A multimodel comparison of stratospheric ozone data assimilation based on an ensemble Kalman filter approach

For future development of a high-performance ozone analysis system, we investigated the impact of model performance on stratospheric ozone analysis by using four different models with a common data assimilation framework. For assimilation of ozone and meteorological field variables, we used a local ensemble transform Kalman filter with the CCSR/NIES chemistry-climate model (CCM), the MIROC3.2 CCM, the MRI CCM, and the CHASER chemical transport model. We examined the effects of model biases on forecast/analysis of ozone based on multimodel comparisons of assimilation results. We assimilated ozone profiles provided by Aura/Microwave Limb Sounder (MLS) and total ozone provided by the Ozone Monitoring Instrument (OMI)-Total Ozone Mapping Spectrometer (TOMS).

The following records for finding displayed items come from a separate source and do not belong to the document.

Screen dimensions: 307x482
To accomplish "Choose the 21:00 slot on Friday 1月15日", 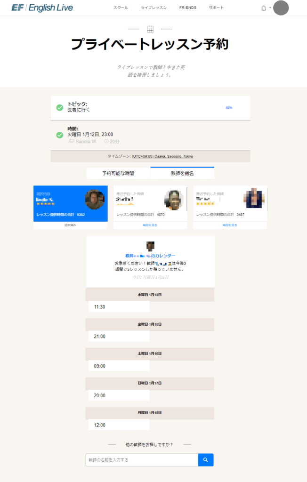I will click(119, 336).
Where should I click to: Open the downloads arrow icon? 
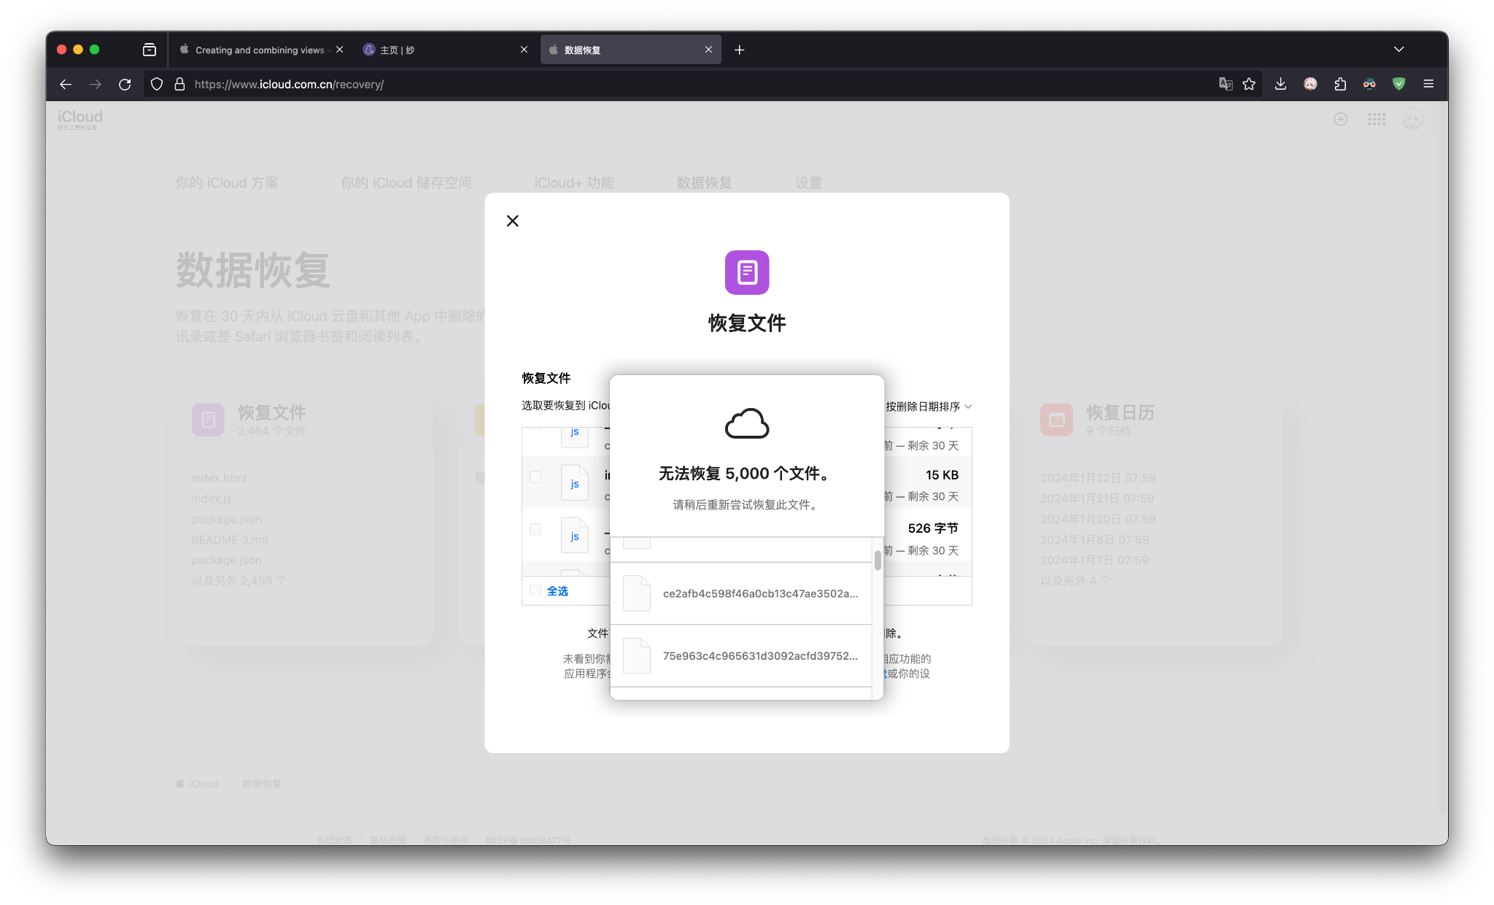click(1280, 85)
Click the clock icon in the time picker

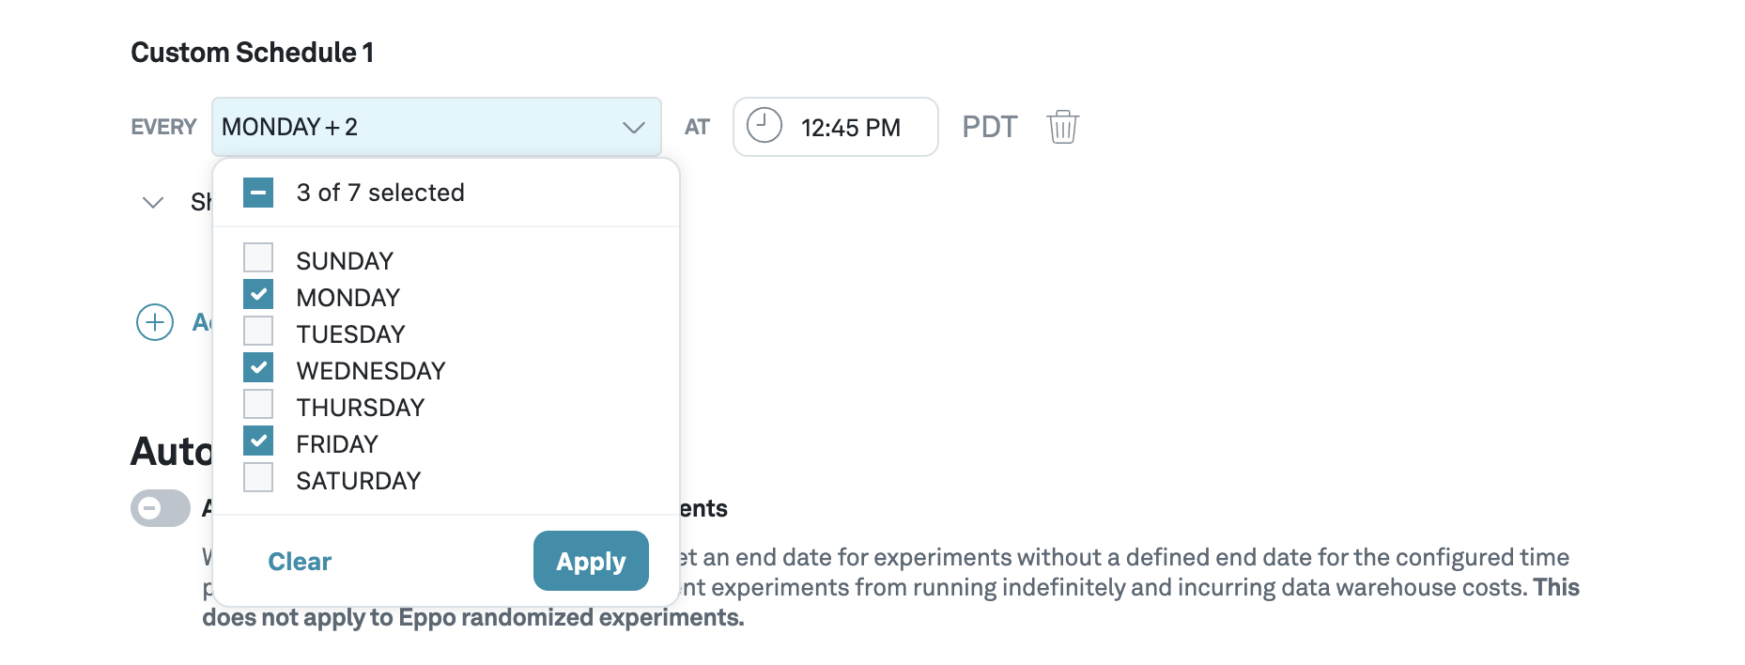[x=763, y=127]
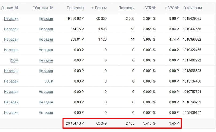Set daily limit for campaign 1019429695
The width and height of the screenshot is (216, 132).
point(11,18)
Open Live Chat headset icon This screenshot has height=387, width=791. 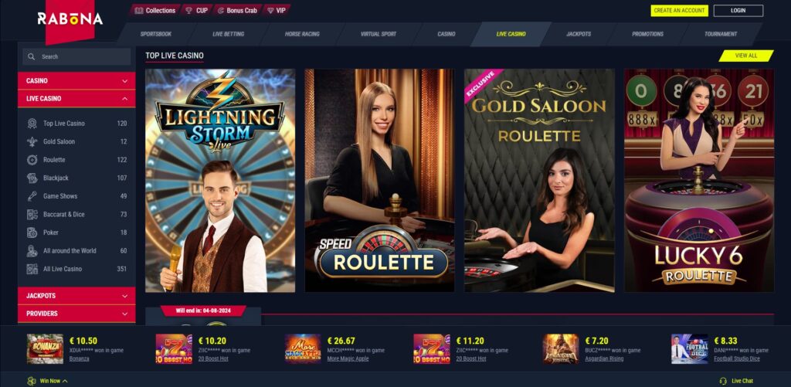(723, 381)
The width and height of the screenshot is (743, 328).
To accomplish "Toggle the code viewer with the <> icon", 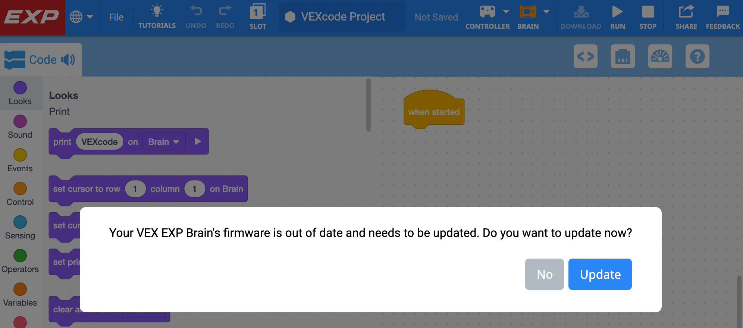I will 585,57.
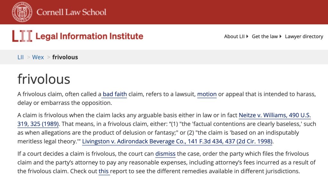Open the 'this' report link
This screenshot has width=328, height=179.
pos(104,171)
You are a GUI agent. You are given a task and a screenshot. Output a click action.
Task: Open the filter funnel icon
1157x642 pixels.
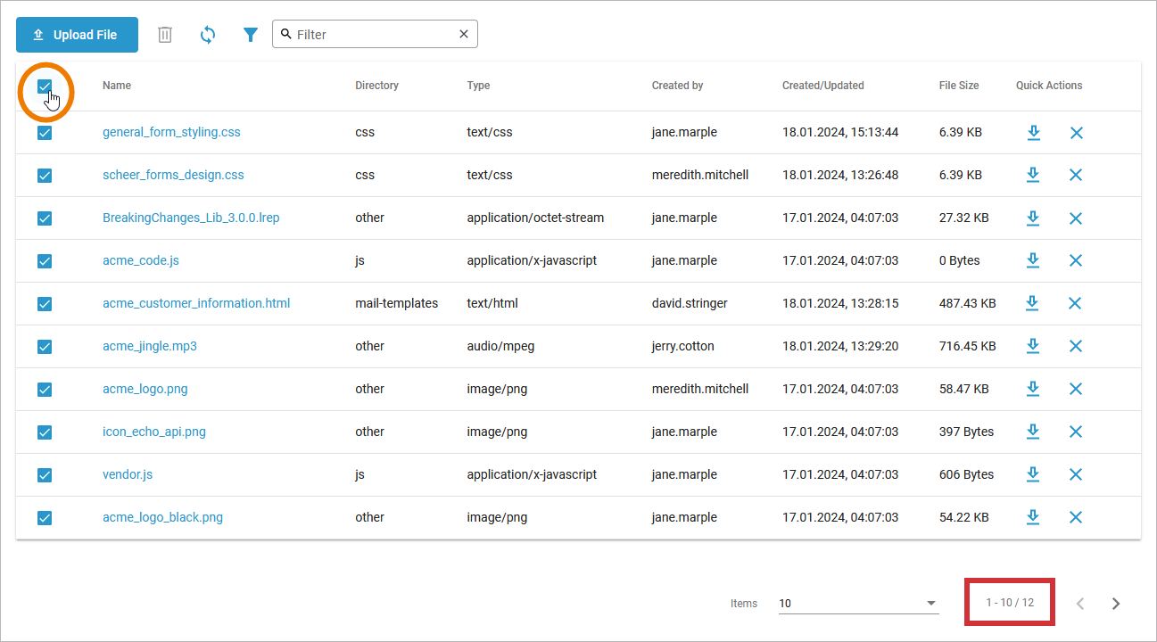pyautogui.click(x=251, y=35)
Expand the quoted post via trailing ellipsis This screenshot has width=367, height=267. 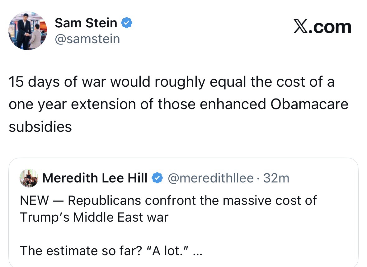coord(198,251)
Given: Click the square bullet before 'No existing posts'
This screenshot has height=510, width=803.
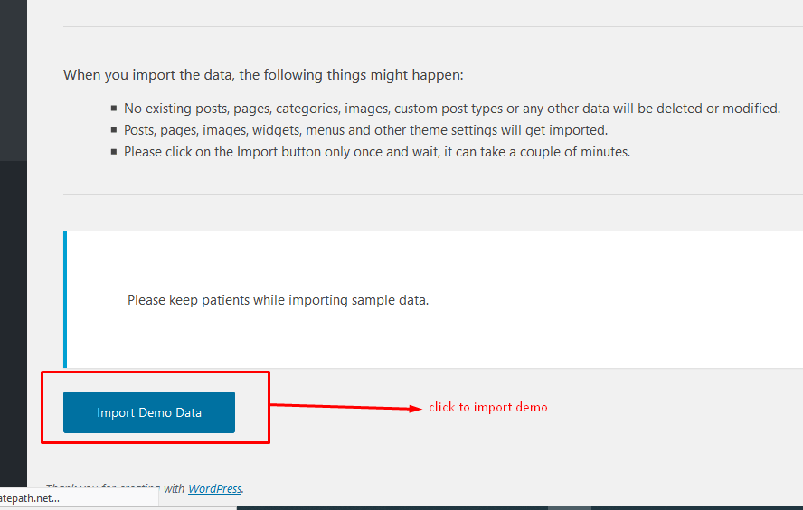Looking at the screenshot, I should 114,108.

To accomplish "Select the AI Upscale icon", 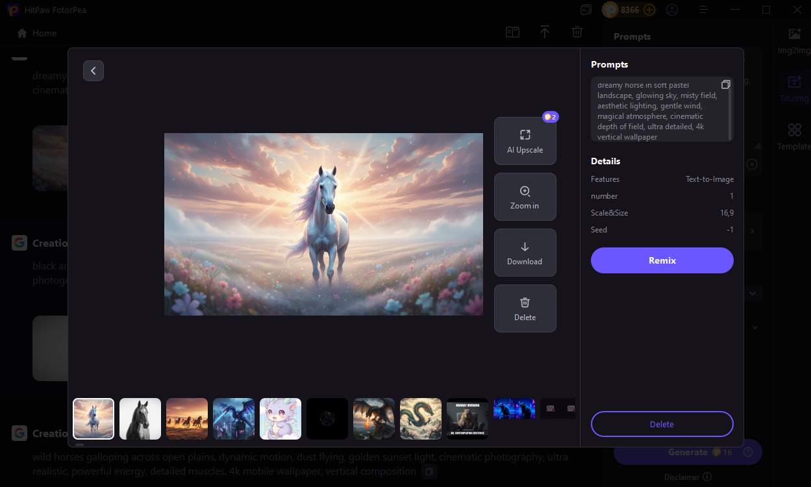I will click(x=525, y=135).
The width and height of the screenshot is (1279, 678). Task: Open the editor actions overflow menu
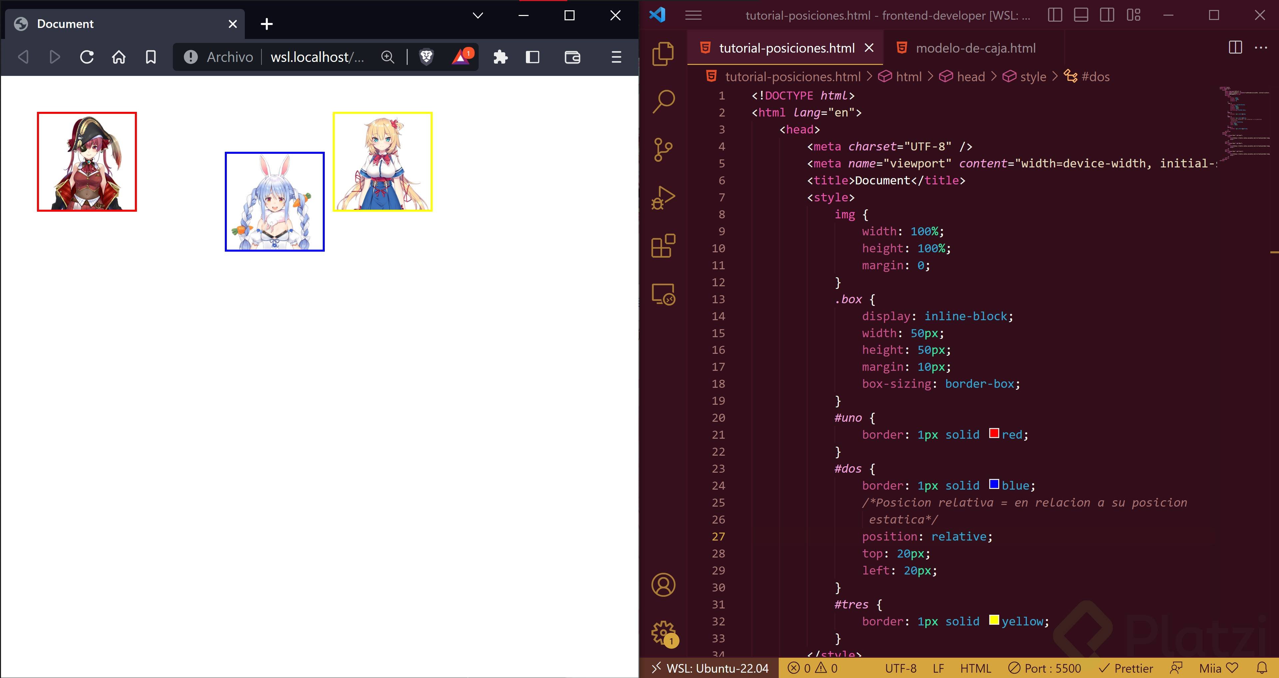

For all models, meteorological fields obtained from a global reanalysis dataset (JMA Climate Data Assimilation System) were also assimilated to provide a common framework without any spatiotemporal dependence of data observation quality. Ozone profiles obtained from assimilation of MLS observations showed good agreement with independent ozonesonde observations, with a mean bias of less than 5% in the stratosphere. We found that model bias originating from ozone chemistry degraded the assimilation performance of not only ozone but also temperature in the stratosphere. Assimilation of OMI-TOMS total ozone data agreed with the independent SCIAMACHY total ozone with a bias of less than 3%. However, a model bias in the tropospheric ozone concentration deteriorated the stratospheric ozone analysis. Finally, the use of both stratospheric ozone profile data and total ozone data greatly improved the overall performance of the ozone analysis, regardless of the model biases.